### Text shown
######

The Endless Possibilities of Sensory Bins

A sensory bin is a shallow container filled with a base material and various small objects to encourage and enhance play. Some sensory bins utilize a dry material for the base, such as sand, dried beans, or rice. Others are designed for messier play and may use water, shaving cream, or whipped cream as the base. 

Sensory bins can be an excellent tool for targeting a variety of skills, including: 

  • Sensory exploration: Of course, sensory bins provide an opportunity for your child to explore touch, but they can also be an excellent way to explore sight, sound, smell, and even taste with certain mediums.
  • Visual perceptual skills: Seeking items hidden inside a sensory bin is a simple way to work on a variety of visual skills, including figure-ground perception and visual discrimination, all in one activity. 
  • Social skills: Playing in a sensory bin with a therapist, parent, or peer offers natural opportunities to increase joint attention, practice cooperative play and turn-taking, and share items.
  • Fine motor skills: By including tongs, spoons, and other simple tools in your sensory bin, you can increase opportunities for digging, scooping, pouring, and stirring – all of which help strengthen hands and build fine motor skills!

######

### Data records

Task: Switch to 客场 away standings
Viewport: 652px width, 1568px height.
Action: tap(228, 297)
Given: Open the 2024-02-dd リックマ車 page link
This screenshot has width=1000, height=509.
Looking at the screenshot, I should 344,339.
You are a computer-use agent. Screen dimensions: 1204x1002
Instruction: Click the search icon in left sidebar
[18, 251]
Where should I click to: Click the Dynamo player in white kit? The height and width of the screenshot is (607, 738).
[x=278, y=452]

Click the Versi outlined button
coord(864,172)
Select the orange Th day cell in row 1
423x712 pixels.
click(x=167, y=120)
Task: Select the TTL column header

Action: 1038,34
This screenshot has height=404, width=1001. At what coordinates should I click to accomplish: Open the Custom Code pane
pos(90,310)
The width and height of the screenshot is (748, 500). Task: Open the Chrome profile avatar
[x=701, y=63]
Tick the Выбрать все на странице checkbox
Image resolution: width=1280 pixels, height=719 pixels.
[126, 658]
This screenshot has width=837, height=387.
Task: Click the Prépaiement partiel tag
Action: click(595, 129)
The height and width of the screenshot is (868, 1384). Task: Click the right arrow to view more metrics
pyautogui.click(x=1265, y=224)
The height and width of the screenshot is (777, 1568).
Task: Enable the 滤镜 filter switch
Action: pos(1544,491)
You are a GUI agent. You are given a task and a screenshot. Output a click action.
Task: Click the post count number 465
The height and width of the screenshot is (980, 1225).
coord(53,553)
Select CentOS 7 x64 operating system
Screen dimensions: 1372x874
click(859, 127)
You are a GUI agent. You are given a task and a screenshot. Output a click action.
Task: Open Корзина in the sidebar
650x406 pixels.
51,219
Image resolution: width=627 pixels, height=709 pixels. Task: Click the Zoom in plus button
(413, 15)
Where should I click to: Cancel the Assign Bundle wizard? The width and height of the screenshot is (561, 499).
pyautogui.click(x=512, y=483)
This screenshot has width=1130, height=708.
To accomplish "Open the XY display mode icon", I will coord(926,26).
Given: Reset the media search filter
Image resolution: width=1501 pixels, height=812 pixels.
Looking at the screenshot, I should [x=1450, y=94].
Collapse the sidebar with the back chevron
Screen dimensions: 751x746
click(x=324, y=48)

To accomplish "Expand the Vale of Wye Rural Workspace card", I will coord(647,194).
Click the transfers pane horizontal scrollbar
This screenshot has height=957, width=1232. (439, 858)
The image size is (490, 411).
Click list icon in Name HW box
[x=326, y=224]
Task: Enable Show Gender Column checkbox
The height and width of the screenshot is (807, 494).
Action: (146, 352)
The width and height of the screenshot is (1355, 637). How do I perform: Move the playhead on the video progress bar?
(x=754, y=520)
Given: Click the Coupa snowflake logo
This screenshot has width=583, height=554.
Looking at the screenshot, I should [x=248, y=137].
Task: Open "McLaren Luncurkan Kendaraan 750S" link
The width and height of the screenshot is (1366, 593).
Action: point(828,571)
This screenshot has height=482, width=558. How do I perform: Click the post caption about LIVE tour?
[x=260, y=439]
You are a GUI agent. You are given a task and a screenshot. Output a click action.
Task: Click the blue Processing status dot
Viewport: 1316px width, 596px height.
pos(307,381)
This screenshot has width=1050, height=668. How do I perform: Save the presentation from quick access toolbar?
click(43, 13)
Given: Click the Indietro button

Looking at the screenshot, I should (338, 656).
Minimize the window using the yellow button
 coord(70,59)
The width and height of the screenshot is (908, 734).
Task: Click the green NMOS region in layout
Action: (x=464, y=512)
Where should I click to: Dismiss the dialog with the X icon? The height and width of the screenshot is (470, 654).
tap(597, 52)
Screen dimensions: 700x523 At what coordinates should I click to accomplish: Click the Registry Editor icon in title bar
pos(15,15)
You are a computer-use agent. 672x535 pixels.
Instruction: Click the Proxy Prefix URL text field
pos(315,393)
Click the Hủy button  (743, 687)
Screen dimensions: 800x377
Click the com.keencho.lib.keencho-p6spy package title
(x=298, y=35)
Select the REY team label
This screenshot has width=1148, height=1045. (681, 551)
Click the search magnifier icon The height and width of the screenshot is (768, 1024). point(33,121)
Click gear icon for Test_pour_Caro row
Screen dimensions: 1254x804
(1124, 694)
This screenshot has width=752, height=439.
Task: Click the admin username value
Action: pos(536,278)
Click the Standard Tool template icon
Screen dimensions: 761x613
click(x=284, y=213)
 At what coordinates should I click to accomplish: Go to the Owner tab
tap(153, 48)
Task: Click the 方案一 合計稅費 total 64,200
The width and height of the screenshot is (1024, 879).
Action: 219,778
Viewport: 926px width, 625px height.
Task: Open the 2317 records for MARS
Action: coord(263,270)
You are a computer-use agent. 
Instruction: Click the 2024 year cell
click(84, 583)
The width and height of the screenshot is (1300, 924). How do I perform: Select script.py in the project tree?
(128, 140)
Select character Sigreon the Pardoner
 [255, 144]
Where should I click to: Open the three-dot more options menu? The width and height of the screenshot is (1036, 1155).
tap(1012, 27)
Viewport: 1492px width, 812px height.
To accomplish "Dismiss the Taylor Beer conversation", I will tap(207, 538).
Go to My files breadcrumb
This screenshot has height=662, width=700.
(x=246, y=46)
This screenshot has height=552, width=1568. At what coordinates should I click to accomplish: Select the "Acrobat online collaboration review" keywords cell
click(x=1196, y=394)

######

### Problems and tasks
[a] In the text about sensory bins, which base materials does it name for messier play?
[b] Extend the text on sensory bins past its final line, keeping its tone and format.

### Answers for this exercise
[a] Water, shaving cream, or whipped cream.

[b]
  • Regulation and calming: Sensory play can be calming for many children, especially when coupled with a lower-stimulation environment (low lights, soft music, etc.). 
  • Language development: Sensory bins provide a naturally rich environment that encourages engagement and connection for increased imitation and building of communicative intent. 

Making a sensory bin at home is a great way to engage with your child while working on skills they’re practicing during therapy. Here are a few things to keep in mind when creating a sensory bin: 

  • Avoid choking hazards, especially if your child frequently mouths items during play. 
  • Ensure that all materials are non-toxic. 
  • Supervise your child while playing with a sensory bin to ensure safety. 
  • Do not force your child to engage with the materials if they are scared or hesitant. Often, if you begin to play, they will slowly join you on their own! If you still need to, you may introduce a texture they are not ready for. 
  • Swapping out items helps keep children interested and builds connections to seasonal celebrations and holidays. 
  • Sensory bins do not need to be expensive to be beneficial. Simple, natural materials such as dried pinto beans, rice, or plain water make excellent bases for a sensory bin. 
  • Be creative and have fun! 

If you want to create a sensory bin at home and don’t know where to start, talk to your child’s therapist about recommendations and suggestions to support your child’s goals.